About Us
Launched in October, 2011, the Social Innovation Lab seeks to institutionalize innovation at BRAC and create an inclusive space where ideas are shared, nurtured, and translated into action. We look for ways to better align BRAC’s activities with its overall strategic priorities and better take advantage of emerging opportunities. While we do not implement any pilots on our own, we provide internal support to pilots when needed. Our long-term goal is to enhance BRAC’s overall capacity for managing internal innovation and foster organizational-wide dialogue and mobilization.
After a year of experimentation, we have settled on four key areas where we aim to add value:
1. Creating mechanisms to engage staff in problem solving
2. Supporting and incubating new cross-cutting initiatives
3. Serving as a “front door” for new ideas and potential partnerships
4. Driving a regional network around “doing while learning,” focused on scaling up social innovations (kicked off with the 1st Frugal Innovation Forum on March 30-31, 2013)

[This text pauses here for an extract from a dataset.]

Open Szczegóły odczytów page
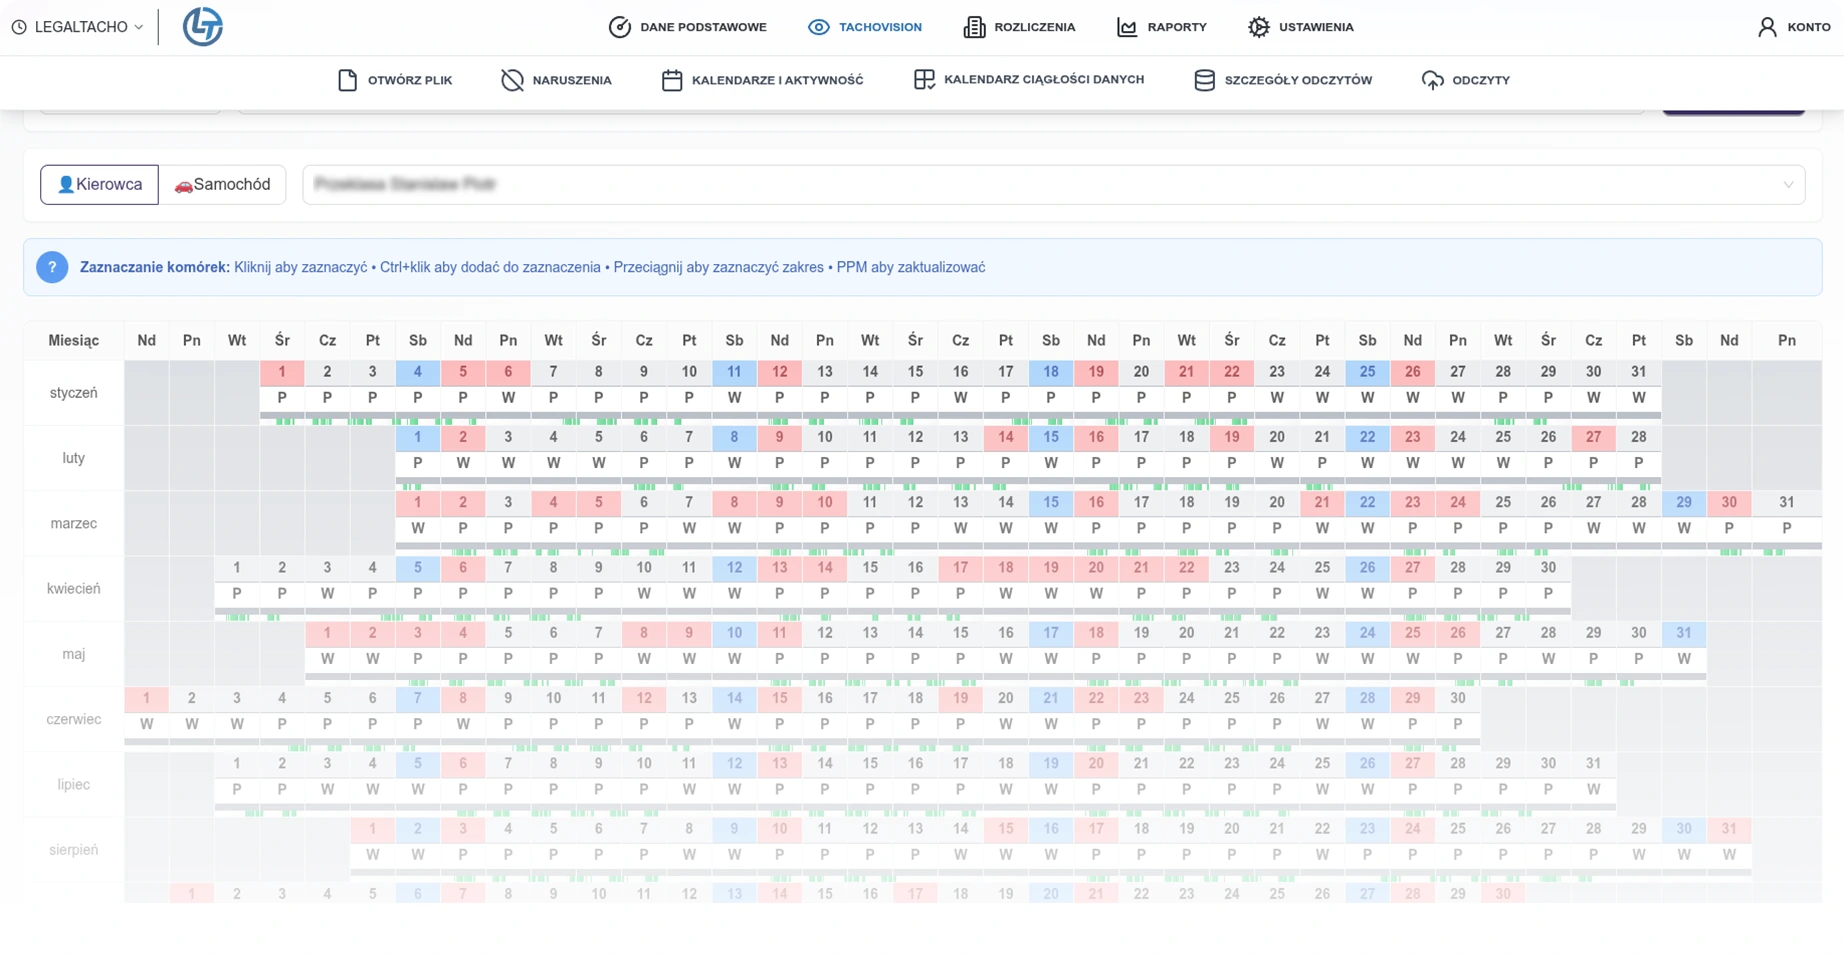This screenshot has height=956, width=1844. pos(1283,80)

Doing while learning: Collaborative models for scaling innovation
It’s a long road from light-bulb moment, to an effective social innovation, to scale. Often organizations that demonstrate the successes on the ground lack the capability to scale up themselves or influence others, such as other organizations or the government, to take up the new practice. Nowhere are these issues more important to tackle immediately than in the Global South, where despite achievements in development, poverty remains vast and in need of large-scale action.
Scaling up requires a distinct skill set, relationships and political capital, that may be invisible but is a crucial success factor. Some organizations have built this capacity internally, and others have had great success by partnering with intermediary organizations. We can point to a few examples, but rigorous documentation and analysis of how they succeeded has not yet been undertaken.
Key questions of the project:
• What are the specific capacities and activities that enable a social innovation to go to scale?
• What are different strategies that organizations take to effectively achieve scale?
• How can ecosystems nurture and facilitate scale up of social innovation?
To answer these questions, we are calling on those who historically and currently are bucking the odds and succeeding at scale. Through a small network of organizations and academics, we will follow their activities in real time, collectively learn and reflect, and try to extract the common practices and drivers of success. From these, we will create tools for other practitioners to access in their own efforts to take social innovations to scale.
This project is supported by the Rockefeller Foundation from November 2012 – October 2014.